- _Extract_
2024 AIChE Annual Meeting
(54e) Investigation of Pd-Based Alloy Membranes for Hydrogen Separation: An Application of a Universal Neural Network Potential
Authors
In this work, we report our investigation of the surface composition and structures of the Pd-based alloys and their impact on the adsorption of gas species on the metallic membranes. Our unique proprietary universal neural network potential, called Preferred Potential (PFP), was applied to perform necessary atomistic simulations. One of the advantages of using PFP is the capability of simulating chemical reactions at near-DFT accuracy on much larger system or much higher speed.
We examined the surface segregation behavior of the alloys as a function of temperature and composition using Monte Carlo simulations. Pronounced segregation of the solute was found in fcc Pd3Ag(111) and Pd3Au(111), but solvent segregation was found in Pd3Pt(111). The segregation behavior is found to be significantly altered by the presence of adsorbate species and absorbed hydrogen in the bulk phase. These findings are consistent with the previously known facts in the literature.

- _Exercise tasks_
A. According to the Pd-alloy membrane abstract, which alloy surface showed solvent segregation rather than solute segregation?
B. Reproduce everything in the Pd-alloy membrane abstract from "We examined the" down to "in the literature.".
C. Continue the Pd-alloy membrane abstract from where it stops.

- _Given data_
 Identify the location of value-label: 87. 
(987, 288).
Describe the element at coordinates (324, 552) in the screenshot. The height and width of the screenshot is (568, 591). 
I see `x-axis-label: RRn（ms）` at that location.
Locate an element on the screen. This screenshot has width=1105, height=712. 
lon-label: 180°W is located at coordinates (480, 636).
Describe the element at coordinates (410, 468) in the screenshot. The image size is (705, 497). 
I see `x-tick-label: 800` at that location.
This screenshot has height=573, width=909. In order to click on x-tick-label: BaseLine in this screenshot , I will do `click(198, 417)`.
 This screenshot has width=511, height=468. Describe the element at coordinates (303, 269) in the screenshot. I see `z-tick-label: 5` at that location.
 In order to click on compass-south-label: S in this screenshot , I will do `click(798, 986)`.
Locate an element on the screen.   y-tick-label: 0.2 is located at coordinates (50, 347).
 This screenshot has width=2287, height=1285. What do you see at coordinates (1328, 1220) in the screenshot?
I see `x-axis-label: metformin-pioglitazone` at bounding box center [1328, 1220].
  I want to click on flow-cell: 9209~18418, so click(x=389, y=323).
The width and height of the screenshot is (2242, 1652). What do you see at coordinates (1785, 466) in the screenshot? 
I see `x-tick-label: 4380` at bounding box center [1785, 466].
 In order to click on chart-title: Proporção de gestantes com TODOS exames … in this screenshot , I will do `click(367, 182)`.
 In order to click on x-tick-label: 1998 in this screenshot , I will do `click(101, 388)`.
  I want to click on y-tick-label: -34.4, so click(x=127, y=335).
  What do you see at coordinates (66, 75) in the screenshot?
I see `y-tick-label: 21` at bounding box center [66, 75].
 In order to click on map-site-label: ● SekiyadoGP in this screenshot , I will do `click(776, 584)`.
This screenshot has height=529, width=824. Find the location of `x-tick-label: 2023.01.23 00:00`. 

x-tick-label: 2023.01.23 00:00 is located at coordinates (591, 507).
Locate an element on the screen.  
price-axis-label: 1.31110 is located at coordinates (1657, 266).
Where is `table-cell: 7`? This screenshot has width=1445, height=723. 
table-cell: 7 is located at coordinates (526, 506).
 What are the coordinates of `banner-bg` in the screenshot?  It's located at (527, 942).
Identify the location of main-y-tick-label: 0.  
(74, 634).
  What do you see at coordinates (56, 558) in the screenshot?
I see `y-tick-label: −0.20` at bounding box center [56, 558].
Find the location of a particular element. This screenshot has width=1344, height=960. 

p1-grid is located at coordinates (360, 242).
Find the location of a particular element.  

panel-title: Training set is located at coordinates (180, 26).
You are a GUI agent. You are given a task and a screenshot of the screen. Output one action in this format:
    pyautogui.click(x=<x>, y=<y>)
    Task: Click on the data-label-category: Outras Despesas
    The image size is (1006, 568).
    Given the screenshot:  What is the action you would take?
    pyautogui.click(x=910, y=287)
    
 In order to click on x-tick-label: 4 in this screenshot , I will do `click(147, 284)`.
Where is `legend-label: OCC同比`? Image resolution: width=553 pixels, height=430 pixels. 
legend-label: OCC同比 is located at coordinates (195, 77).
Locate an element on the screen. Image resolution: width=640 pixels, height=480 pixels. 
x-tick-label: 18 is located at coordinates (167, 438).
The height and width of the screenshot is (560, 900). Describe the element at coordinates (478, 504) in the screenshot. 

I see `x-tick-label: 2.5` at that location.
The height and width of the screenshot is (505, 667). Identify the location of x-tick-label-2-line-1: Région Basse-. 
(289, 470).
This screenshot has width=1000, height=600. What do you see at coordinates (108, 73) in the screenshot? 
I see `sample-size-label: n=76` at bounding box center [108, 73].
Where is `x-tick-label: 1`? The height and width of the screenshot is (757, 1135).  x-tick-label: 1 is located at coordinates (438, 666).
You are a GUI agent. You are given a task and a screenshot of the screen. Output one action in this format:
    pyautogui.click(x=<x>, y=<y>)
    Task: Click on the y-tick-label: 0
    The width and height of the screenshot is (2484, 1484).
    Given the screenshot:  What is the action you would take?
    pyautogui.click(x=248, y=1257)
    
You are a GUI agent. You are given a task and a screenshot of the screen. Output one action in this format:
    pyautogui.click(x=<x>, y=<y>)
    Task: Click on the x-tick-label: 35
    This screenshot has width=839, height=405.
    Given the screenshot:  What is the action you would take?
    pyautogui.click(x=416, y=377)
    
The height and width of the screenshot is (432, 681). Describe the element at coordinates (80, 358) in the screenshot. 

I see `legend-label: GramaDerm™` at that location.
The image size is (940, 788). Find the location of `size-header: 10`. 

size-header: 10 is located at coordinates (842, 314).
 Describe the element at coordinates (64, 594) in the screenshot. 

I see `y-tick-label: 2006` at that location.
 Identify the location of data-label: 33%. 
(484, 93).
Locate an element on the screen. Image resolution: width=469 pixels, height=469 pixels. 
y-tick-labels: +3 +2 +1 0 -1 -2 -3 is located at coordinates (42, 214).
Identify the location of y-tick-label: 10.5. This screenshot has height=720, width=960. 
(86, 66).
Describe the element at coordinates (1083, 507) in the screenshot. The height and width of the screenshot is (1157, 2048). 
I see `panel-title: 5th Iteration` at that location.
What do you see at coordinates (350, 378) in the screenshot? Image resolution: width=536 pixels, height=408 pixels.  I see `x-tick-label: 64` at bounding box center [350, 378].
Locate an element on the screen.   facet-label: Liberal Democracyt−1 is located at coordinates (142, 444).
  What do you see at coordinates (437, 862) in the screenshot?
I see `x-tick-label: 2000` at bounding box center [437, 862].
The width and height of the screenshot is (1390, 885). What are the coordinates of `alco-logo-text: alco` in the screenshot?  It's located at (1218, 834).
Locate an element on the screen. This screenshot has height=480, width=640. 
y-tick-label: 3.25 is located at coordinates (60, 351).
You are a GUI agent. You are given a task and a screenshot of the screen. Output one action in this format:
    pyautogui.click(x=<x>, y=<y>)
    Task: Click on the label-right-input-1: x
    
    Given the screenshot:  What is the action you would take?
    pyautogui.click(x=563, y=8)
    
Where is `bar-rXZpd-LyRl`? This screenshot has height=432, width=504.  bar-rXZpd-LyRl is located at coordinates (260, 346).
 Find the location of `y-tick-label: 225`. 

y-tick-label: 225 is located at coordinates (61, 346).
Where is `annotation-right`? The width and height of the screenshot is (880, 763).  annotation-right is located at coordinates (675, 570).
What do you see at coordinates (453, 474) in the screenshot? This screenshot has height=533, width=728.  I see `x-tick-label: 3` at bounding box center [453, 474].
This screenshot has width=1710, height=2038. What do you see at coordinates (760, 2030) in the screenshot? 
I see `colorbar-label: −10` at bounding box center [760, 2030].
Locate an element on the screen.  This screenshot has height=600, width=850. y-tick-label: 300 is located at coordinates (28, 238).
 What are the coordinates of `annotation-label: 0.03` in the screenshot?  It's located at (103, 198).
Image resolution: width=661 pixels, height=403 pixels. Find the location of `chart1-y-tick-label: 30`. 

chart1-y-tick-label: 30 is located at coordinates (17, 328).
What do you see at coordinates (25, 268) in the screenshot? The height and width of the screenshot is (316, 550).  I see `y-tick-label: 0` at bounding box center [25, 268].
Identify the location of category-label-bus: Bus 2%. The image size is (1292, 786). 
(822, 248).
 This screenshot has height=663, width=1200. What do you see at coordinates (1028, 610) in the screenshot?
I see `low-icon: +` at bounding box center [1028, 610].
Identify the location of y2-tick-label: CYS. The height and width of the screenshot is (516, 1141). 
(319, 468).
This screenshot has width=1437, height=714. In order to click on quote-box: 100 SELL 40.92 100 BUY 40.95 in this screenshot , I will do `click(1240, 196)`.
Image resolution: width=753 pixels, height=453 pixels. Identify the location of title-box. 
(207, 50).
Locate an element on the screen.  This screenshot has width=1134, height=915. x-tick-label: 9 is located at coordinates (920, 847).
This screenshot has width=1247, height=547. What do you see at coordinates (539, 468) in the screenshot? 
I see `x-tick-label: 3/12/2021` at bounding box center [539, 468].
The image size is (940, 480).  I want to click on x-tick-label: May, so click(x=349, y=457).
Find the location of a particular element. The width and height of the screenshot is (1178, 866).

- _Answers for the tasks_
A. Pd3Pt(111)

B.
We examined the surface segregation behavior of the alloys as a function of temperature and composition using Monte Carlo simulations. Pronounced segregation of the solute was found in fcc Pd3Ag(111) and Pd3Au(111), but solvent segregation was found in Pd3Pt(111). The segregation behavior is found to be significantly altered by the presence of adsorbate species and absorbed hydrogen in the bulk phase. These findings are consistent with the previously known facts in the literature.

C.
MD simulations are also utilized to explore the dynamics of the gaseous species as well as the surface metal atoms. The MD simulations were found to allow structural relaxation in which the simple MC simulations cannot explore. The surface perturbation observed do vary depending on the composition of the alloy and the adsorbed species.
The outcome of this study will provide some important insights to the design of Pd-based alloy membranes and the method of evaluating their performance with atomistic detailed information.